◆ EXTRAIT DU DOCUMENT:
C'est amusant, aujourd'hui même je me suis imaginé en train de jouer l'ivresse en Paradis, car je l'ai fait au bar du TNB (j'étais pas ivre, je le jure), pour amuser la galerie, à trois reprises pendant le festival. 
Aussi pour te dire que nous avons travaillé avec Latifa pour certains d'entre nous (Aymen et Olga) pendant trois jours. Nous avons notamment repris quelques tableau de la pièce LOVE dans lequel je sais que tu as joué. Il s'agissait de
La mort
Combat yeux fermés 
Les lions 
Claquettes
Les duels et 5vs1
Mort x2
Coups portés 
Les cavaliers
Je suis très heureux d'avoir pu la rencontrer et d'avoir pu travailler avec elle sachant que cela m'a permis de faire des ponts avec le travail que l'on va entamé avec toi. Nous avons par exemple été en ville les yeux fermés ou encore avons improvisé des rituels, des défilés. Tant d'exercices auxquels on pourrait peut-être se prêter en groupe pour nourrir la question du hors champ (en dehors des temps de répétition avec toi) ? je ne sais pas, je dis ça comme ça.

◆ DONNÉES EXTRAITES:
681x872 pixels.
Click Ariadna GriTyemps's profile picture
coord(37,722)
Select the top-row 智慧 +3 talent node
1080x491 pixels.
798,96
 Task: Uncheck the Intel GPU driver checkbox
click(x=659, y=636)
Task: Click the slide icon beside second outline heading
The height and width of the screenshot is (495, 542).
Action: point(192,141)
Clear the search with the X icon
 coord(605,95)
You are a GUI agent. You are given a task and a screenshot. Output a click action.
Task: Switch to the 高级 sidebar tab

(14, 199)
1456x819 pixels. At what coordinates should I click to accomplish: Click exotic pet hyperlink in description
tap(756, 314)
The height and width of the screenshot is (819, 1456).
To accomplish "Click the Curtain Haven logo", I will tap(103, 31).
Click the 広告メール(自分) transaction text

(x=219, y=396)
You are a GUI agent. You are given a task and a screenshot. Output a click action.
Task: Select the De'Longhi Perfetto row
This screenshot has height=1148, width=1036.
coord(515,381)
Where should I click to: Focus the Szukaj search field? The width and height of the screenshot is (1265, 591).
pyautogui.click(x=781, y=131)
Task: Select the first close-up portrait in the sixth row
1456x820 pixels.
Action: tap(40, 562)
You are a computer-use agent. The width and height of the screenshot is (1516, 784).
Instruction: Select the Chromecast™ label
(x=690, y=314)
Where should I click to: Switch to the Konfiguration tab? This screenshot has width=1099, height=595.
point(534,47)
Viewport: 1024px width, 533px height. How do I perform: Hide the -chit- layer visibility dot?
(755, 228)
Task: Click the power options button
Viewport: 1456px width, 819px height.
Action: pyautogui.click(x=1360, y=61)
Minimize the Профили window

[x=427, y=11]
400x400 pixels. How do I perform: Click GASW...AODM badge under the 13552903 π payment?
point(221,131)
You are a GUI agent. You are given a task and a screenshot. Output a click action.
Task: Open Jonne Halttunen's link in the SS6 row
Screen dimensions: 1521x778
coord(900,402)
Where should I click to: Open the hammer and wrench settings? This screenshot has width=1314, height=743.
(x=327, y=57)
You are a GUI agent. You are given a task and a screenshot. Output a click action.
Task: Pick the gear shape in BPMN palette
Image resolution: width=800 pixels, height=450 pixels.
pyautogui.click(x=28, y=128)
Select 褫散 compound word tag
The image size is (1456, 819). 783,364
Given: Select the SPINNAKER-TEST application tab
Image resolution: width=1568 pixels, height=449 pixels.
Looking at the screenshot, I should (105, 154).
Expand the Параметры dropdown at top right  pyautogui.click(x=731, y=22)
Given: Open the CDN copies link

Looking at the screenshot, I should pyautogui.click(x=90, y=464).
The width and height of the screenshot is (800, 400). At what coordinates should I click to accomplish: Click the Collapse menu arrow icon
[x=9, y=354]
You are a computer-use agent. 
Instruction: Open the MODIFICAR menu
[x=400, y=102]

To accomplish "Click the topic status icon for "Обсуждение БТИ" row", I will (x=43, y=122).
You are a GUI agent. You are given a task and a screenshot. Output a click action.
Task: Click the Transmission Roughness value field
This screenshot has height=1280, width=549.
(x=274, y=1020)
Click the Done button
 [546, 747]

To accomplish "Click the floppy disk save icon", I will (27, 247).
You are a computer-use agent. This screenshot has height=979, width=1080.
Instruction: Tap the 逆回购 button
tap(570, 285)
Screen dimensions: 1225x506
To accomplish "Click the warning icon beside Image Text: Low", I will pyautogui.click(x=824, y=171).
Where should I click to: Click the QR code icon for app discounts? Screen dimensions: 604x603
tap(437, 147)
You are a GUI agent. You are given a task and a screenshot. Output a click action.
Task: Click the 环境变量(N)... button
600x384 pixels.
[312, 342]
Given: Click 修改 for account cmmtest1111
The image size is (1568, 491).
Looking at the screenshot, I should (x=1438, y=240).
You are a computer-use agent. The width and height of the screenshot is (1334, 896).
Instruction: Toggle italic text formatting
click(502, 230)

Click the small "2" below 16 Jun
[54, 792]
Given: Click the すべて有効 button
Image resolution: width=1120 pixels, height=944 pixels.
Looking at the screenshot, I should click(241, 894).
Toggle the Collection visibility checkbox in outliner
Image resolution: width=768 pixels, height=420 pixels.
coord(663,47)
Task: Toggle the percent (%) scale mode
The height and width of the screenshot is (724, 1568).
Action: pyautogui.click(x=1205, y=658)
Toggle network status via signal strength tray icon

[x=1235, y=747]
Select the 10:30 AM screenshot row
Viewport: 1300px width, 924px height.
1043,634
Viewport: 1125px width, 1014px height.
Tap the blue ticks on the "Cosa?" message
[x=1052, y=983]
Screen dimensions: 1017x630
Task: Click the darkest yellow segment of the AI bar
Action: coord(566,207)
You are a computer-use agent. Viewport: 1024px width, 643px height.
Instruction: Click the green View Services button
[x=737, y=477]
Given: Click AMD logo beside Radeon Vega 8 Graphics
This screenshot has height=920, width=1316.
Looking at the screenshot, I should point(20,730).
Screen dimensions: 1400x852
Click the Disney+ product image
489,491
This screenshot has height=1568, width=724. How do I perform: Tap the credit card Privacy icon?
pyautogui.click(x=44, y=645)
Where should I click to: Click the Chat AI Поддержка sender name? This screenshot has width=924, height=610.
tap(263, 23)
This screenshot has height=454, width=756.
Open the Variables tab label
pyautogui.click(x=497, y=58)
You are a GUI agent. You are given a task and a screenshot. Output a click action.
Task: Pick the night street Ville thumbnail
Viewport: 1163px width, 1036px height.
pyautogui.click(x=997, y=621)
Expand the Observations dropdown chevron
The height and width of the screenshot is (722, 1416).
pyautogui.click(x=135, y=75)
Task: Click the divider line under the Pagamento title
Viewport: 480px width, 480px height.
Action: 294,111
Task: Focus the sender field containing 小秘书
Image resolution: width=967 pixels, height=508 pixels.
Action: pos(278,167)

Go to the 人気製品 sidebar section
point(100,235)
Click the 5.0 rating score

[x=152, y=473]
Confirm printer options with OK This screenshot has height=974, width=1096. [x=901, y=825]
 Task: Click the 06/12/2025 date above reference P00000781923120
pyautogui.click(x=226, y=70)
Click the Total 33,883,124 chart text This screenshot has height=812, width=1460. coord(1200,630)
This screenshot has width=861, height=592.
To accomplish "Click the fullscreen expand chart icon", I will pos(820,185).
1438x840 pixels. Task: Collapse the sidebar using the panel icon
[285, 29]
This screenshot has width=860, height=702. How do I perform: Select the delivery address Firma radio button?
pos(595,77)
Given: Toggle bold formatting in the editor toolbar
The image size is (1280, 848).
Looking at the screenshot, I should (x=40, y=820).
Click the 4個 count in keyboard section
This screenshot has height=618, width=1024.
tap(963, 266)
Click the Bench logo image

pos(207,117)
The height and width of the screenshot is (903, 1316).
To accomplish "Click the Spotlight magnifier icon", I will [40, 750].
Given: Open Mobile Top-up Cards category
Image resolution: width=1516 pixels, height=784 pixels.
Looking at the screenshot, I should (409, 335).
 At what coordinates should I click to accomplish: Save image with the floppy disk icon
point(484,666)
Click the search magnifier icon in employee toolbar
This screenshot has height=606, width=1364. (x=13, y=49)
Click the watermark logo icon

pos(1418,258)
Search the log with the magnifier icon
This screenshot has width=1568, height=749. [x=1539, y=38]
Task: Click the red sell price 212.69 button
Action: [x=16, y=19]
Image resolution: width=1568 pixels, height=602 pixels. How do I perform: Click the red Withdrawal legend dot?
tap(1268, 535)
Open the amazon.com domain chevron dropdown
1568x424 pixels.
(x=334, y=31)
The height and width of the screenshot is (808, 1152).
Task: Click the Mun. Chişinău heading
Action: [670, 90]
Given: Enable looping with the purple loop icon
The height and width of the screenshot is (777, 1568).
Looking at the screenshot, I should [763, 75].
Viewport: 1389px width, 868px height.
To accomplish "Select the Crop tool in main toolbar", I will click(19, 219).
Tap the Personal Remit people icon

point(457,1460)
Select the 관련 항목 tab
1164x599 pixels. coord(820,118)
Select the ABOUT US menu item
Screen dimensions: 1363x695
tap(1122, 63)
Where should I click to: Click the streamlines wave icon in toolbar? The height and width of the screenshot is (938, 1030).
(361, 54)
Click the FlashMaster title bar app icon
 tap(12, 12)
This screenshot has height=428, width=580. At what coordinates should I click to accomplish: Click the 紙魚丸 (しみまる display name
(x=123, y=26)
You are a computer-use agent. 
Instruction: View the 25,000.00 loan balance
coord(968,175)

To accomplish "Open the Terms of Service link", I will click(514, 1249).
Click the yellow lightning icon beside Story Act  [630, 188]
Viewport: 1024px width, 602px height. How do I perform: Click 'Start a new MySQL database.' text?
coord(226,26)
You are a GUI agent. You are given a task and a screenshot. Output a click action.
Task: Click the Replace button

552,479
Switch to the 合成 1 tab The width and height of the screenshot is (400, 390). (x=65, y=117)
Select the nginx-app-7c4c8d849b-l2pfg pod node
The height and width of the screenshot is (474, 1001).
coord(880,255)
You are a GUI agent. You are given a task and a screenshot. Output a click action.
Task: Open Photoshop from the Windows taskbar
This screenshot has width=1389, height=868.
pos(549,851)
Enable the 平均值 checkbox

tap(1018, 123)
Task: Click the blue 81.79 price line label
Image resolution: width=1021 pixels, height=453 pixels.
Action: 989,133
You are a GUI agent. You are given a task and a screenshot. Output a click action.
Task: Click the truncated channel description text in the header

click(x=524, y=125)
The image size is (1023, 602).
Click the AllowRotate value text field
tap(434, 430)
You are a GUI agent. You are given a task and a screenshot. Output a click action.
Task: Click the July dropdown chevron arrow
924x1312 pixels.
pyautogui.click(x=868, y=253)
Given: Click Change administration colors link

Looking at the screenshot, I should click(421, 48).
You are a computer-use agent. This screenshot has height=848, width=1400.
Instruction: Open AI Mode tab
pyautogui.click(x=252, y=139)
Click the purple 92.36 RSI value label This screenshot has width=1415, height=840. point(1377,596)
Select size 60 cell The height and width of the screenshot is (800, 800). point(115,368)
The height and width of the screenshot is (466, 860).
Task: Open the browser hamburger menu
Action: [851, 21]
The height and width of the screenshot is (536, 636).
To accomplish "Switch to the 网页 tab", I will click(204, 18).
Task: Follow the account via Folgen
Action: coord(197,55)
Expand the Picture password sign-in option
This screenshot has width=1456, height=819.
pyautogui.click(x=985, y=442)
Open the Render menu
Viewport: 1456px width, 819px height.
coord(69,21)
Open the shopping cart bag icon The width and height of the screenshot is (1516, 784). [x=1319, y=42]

◆ LISTE DES TÂCHES:
1) Reproduisez le passage de l'extrait allant de « Aussi pour te » jusqu'à « ça comme ça. » inclus.
2) Énumérez tous les tableaux de la pièce LOVE que l'extrait mentionne comme ayant été repris.
Le listing provient d'une source distincte de l'extrait.

◆ RÉPONSES PAR TÂCHE:
1)
Aussi pour te dire que nous avons travaillé avec Latifa pour certains d'entre nous (Aymen et Olga) pendant trois jours. Nous avons notamment repris quelques tableau de la pièce LOVE dans lequel je sais que tu as joué. Il s'agissait de
La mort
Combat yeux fermés 
Les lions 
Claquettes
Les duels et 5vs1
Mort x2
Coups portés 
Les cavaliers
Je suis très heureux d'avoir pu la rencontrer et d'avoir pu travailler avec elle sachant que cela m'a permis de faire des ponts avec le travail que l'on va entamé avec toi. Nous avons par exemple été en ville les yeux fermés ou encore avons improvisé des rituels, des défilés. Tant d'exercices auxquels on pourrait peut-être se prêter en groupe pour nourrir la question du hors champ (en dehors des temps de répétition avec toi) ? je ne sais pas, je dis ça comme ça.

2)
- La mort
- Combat yeux fermés
- Les lions
- Claquettes
- Les duels et 5vs1
- Mort x2
- Coups portés
- Les cavaliers